▶ **Material shown**:
**********
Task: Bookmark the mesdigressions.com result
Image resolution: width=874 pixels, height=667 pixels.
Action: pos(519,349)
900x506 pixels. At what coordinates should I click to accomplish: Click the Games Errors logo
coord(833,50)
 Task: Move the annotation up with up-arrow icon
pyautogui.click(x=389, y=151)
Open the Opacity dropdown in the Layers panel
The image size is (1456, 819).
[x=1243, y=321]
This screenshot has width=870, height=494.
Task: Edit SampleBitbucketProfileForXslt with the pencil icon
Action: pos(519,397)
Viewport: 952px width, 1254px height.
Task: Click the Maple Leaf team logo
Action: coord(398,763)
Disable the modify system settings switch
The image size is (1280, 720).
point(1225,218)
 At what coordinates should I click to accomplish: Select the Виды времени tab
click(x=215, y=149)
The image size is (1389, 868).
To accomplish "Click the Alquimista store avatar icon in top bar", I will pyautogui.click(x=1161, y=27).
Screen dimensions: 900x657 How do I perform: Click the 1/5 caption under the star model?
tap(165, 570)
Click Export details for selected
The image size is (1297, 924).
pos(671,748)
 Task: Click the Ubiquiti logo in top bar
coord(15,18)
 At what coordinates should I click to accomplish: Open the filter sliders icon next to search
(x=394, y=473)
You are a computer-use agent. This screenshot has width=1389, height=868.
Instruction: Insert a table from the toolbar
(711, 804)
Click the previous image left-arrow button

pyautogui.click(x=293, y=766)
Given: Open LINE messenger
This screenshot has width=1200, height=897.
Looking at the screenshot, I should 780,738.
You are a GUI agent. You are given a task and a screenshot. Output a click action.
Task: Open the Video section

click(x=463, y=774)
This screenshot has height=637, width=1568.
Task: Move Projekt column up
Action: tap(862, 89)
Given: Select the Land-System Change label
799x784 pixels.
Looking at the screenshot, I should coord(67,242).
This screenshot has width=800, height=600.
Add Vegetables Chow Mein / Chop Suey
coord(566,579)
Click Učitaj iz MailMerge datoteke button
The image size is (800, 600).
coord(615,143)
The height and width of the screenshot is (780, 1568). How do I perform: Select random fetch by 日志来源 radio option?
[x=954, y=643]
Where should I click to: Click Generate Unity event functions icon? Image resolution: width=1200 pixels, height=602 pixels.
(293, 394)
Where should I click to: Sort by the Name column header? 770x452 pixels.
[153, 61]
**********
▶ **What is required**:
Find every line in the records above that contains the string "column", and copy each of those lines. Matching is case-sensitive.

▶ **Problem solution**:
Task: Move Projekt column up
Where should I click to: Sort by the Name column header? 770x452 pixels.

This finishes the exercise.